La parola «fragilità», che ha «un senso esistenziale piuttosto vago», rimpiazza la parola «peccato», dal «significato biblico e teologico chiaro e confermato dalla tradizione», nell’ottavo capitolo di Amoris lætitia, l’Esortazione Apostolica sull’amore nella famiglia, che ormai gode di qualche notorietà: «Accompagnare, discernere e integrare la fragilità» (cfr. S. Fontana, Esortazione o rivoluzione? Tutti i problemi di Amoris lætitia, Fede & Cultura, Verona 2019).
Molto saggiamente ammoniva Pio XII: «Il più grande peccato di oggi è che gli uomini hanno perduto il senso del peccato» (Radiomessaggio a chiusura del Congresso catechistico nazionale degli Stati Uniti in Boston, 26 ottobre 1946).
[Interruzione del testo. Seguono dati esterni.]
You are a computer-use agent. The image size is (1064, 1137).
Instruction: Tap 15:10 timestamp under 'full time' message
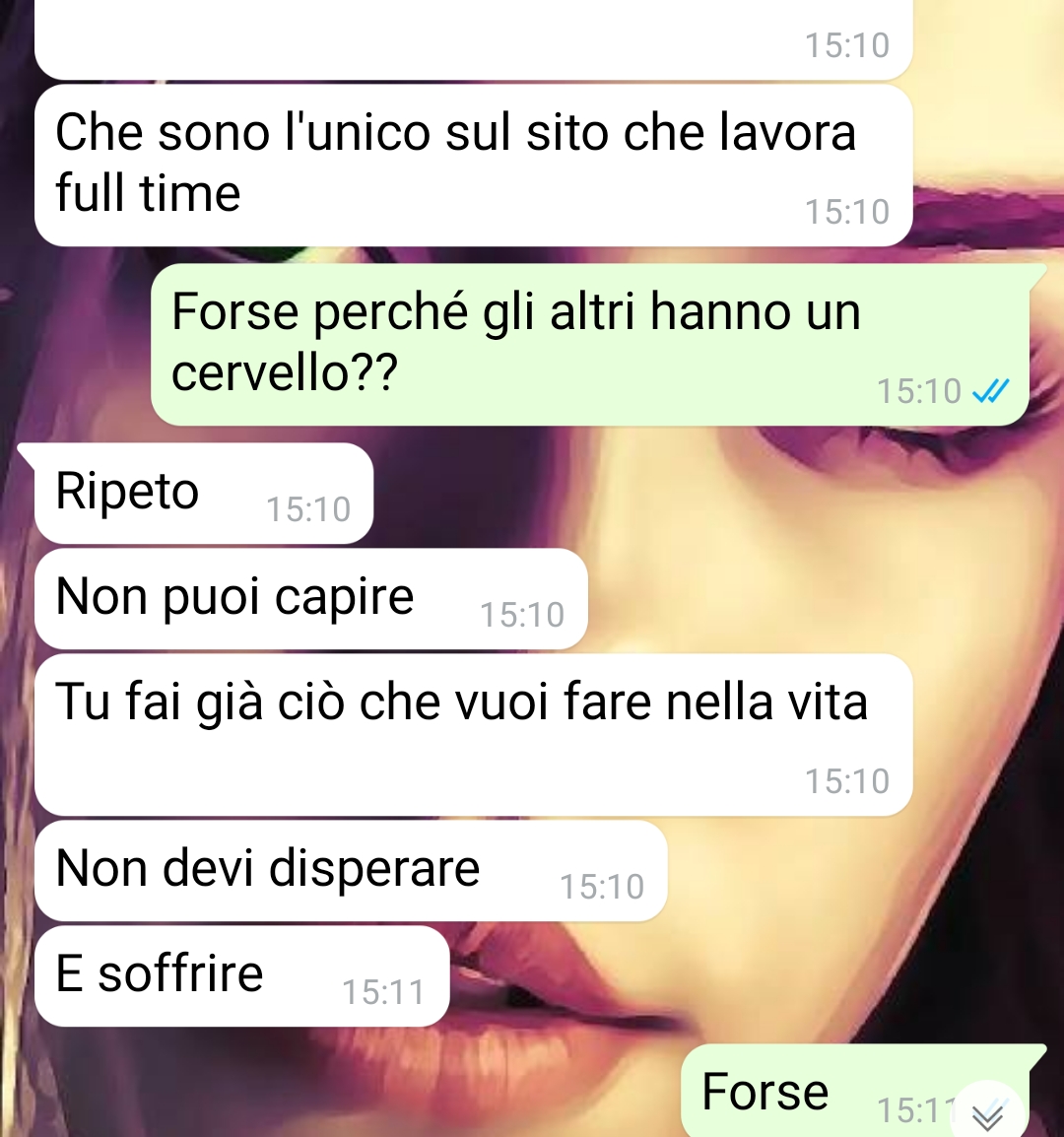click(847, 212)
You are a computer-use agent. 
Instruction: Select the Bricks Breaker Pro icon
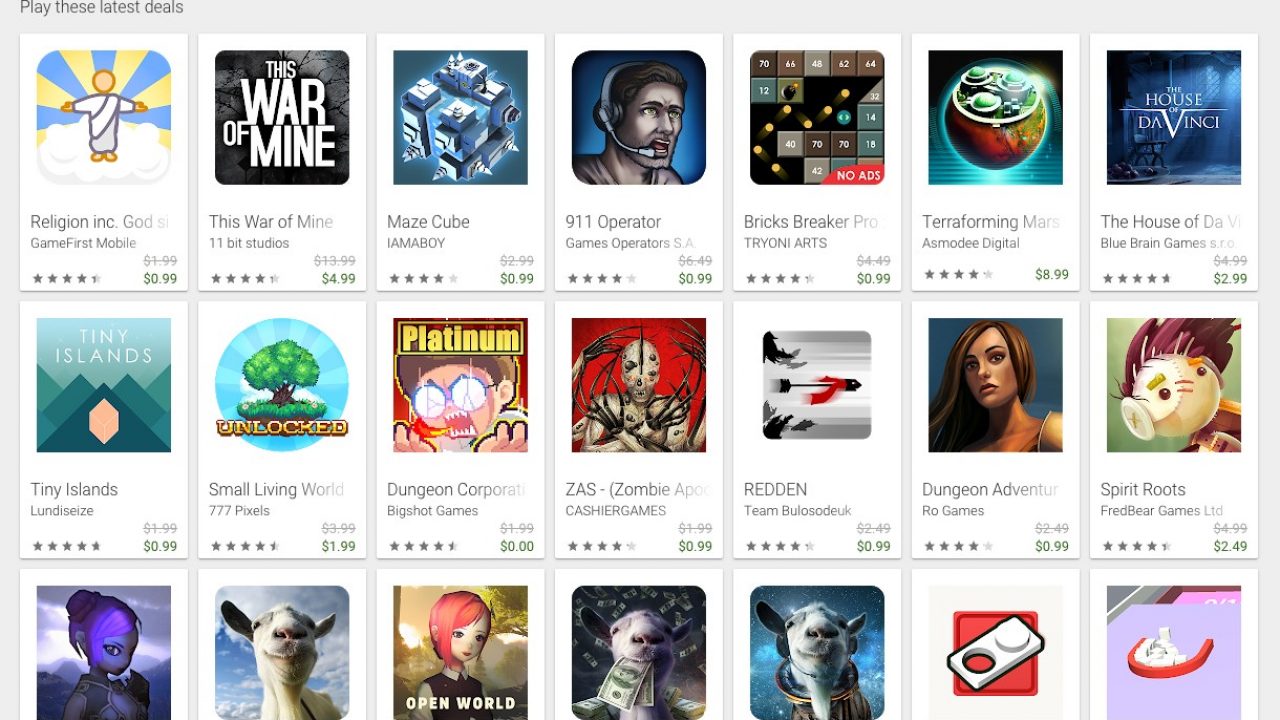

Infatti, del peccato, che secondo le Scritture è la causa profonda di ogni male, si evita di parlare in nome di una diversa visione religiosa del mondo e dell’uomo. «Se si elimina Dio dall’orizzonte del mondo, non si può parlare di peccato. Come quando si nasconde il sole, spariscono le ombre; l’ombra appare solo se c’è il sole; così l’eclissi di Dio comporta necessariamente l’eclissi del peccato. Perciò il senso del peccato – che è cosa diversa dal “senso di colpa” come lo intende la psicologia – si acquista riscoprendo il senso di Dio. Lo esprime il Salmo Miserere, attribuito al re Davide in occasione del suo duplice peccato di adulterio e di omicidio: “Contro di te – dice Davide rivolgendosi a Dio – contro te solo ho peccato” (Sal 51,6)» (Benedetto XVI, Angelus del 13 Marzo 2011).
Se ci rattrista ogni confusione e ambiguità, ci consola ogni nota del Davide penitente di Mozart.